Mathematica’s recommendations came in response to a proposed rule from the Administration for Children and Families (ACF), in the U.S. Department of Health and Human Services (HHS), regarding changes to the Adoption and Foster Care Analysis and Reporting System (AFCARS) regulations that require Title IV–E agencies to collect and report data to ACF on Native children and families in child welfare systems related to the Indian Child Welfare Act of 1978 (ICWA).

Mathematica’s comments draw on the organization’s decades of experience with federal, state, local, and Tribal Title IV-E agencies and their partner organizations to provide data-driven training and technical assistance. Specifically, Mathematica’s insights and recommendations to ACF for strengthening ICWA-related data collection include:

  • Notify not only Tribal Nations but the Bureau of Indian Affairs (BIA) of collected data, to ensure that states comply with notice requirements when the Tribal Nation is unknown.

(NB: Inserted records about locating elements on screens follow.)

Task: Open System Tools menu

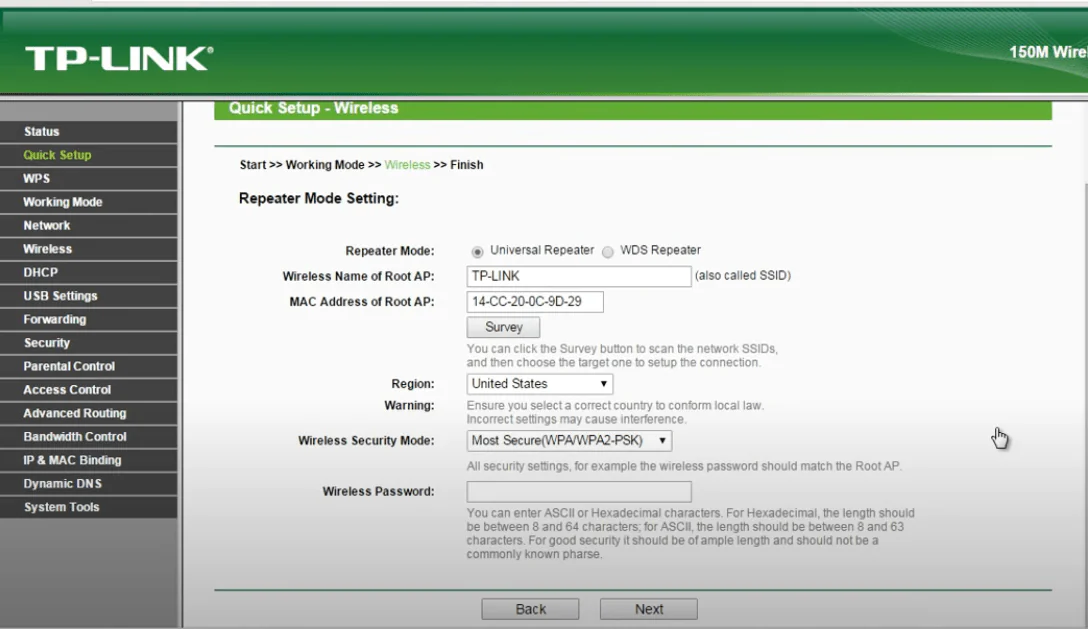Action: coord(62,507)
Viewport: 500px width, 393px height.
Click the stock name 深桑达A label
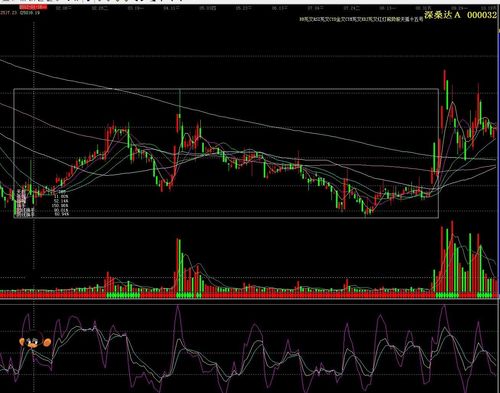442,15
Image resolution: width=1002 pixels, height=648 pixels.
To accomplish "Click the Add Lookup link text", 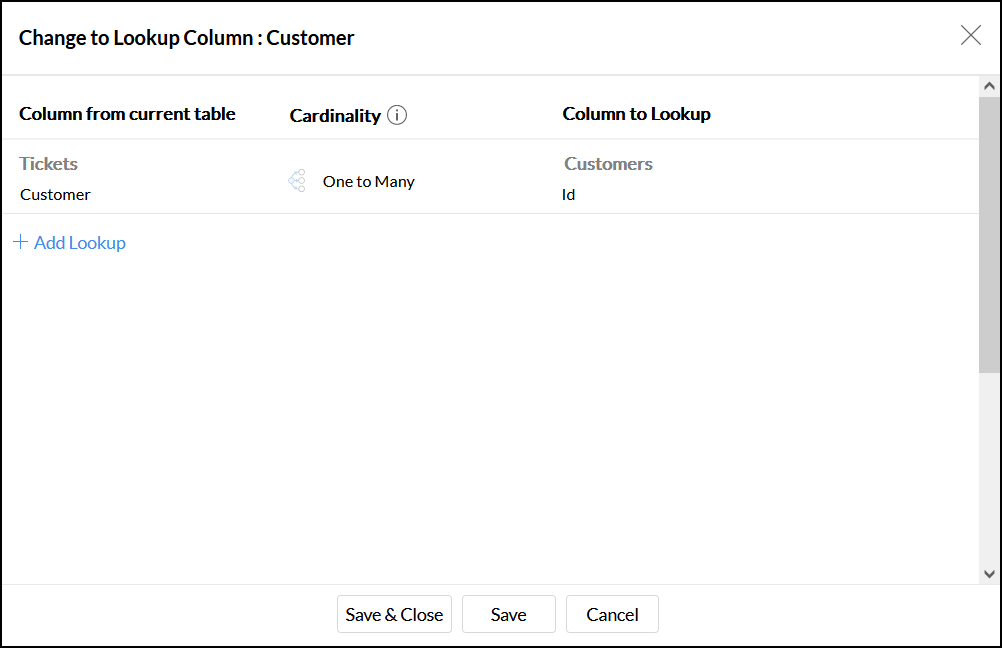I will tap(80, 243).
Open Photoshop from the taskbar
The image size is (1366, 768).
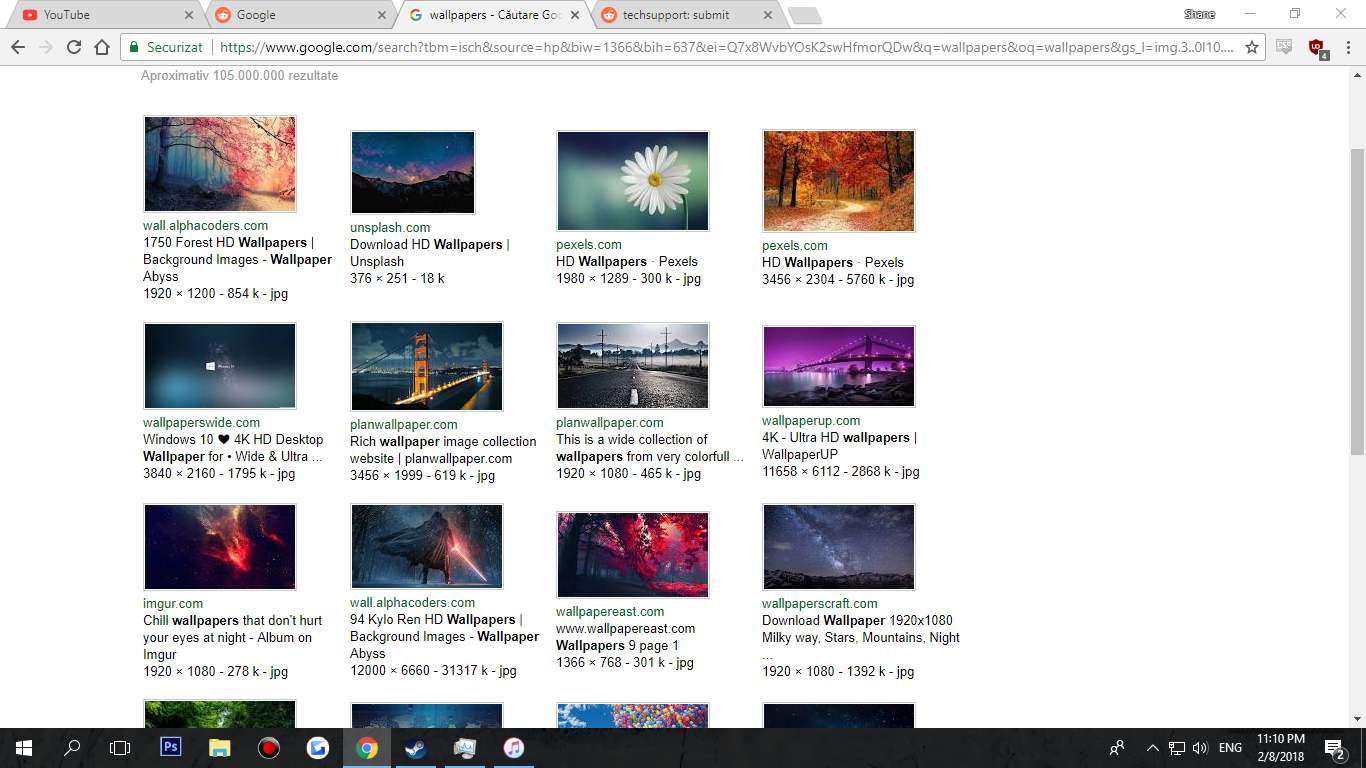(x=170, y=748)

  • Explore the implications for non-federally recognized Tribal Nations of state ICWA laws that mirror the Act’s original provisions and include considerations for non-federally recognized, including state-recognized, Tribal Nations.
  • Encourage state Title IV-E agencies to obtain certain data through data exchanges with the courts to ensure high-quality data.
  • Prioritize data elements that provide the most value in better understanding the experiences of Native children and families, including available ICWA foster care and pre-adoptive placement preferences and adoption placement preferences under ICWA.